= Stored entries =
++++++++

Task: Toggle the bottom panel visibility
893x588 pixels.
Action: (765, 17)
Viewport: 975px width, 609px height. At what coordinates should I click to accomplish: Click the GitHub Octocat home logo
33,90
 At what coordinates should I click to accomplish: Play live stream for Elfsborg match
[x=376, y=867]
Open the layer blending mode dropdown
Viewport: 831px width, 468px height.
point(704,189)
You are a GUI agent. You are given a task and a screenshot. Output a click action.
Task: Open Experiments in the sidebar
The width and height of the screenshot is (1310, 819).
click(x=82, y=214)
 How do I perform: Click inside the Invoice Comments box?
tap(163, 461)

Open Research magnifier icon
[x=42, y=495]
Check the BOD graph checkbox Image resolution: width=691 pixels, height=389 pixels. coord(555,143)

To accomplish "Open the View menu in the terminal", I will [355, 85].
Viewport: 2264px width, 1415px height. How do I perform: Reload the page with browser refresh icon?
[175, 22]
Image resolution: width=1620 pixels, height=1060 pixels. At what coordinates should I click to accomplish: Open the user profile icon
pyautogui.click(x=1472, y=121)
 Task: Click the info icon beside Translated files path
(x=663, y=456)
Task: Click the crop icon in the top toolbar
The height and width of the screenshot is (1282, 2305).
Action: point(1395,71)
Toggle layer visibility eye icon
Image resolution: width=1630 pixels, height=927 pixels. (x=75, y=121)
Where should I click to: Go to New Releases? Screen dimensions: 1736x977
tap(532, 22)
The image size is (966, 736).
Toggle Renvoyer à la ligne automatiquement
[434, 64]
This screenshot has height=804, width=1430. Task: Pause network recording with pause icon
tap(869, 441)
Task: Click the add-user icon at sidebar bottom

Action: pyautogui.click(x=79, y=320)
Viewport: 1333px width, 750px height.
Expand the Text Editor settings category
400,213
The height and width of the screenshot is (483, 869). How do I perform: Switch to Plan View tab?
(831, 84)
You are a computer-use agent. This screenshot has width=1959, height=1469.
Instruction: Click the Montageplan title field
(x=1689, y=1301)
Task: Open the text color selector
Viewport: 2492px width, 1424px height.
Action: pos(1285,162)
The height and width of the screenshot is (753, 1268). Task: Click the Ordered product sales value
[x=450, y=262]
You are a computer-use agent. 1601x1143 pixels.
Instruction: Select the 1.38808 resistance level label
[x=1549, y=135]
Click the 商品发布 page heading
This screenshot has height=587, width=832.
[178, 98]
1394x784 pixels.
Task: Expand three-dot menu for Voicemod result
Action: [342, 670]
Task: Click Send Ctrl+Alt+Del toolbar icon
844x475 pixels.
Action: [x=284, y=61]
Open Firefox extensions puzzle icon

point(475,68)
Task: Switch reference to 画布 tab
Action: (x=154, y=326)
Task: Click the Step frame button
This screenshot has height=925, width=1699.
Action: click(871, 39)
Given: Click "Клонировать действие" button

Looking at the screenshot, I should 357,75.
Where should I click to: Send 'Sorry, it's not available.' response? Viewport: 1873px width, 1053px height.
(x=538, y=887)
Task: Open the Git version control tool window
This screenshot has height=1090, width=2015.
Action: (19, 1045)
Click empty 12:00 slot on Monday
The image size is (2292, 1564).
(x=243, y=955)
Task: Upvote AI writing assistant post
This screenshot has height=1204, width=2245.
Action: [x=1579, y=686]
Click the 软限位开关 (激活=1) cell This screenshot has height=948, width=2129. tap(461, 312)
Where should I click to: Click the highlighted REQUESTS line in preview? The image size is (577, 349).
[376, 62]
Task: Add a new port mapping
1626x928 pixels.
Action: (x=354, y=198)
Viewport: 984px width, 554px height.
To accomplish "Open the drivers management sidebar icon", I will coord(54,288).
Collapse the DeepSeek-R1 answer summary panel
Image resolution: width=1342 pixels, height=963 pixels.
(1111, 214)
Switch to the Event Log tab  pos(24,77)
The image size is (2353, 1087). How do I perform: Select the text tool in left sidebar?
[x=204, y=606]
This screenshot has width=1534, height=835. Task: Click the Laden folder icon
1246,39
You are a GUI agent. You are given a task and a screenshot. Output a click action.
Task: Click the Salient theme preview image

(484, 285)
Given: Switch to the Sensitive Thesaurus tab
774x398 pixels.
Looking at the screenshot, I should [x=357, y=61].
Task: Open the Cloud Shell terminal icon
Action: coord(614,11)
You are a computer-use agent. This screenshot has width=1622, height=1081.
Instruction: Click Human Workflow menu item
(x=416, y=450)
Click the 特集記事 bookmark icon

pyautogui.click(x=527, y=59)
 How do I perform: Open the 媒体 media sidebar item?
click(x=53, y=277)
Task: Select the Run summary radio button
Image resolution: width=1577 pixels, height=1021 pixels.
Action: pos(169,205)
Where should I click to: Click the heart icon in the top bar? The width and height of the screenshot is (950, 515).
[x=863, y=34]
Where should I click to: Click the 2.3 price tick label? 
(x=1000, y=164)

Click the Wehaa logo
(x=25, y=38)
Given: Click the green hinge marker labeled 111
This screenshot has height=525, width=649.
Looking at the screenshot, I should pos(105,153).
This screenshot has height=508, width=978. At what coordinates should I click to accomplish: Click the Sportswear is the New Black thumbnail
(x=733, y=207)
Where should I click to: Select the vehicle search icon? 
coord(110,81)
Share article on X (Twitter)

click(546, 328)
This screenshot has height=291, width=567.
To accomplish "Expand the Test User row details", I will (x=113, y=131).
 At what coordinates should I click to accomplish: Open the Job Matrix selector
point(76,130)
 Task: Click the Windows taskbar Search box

++++++++

= Task statement =
Only the lines from the one containing "At what coordinates should I click to accomplish: Open the Job" through the last line of the entries above should be copied, exactly as written.

= Finished task =
 At what coordinates should I click to accomplish: Open the Job Matrix selector
point(76,130)
 Task: Click the Windows taskbar Search box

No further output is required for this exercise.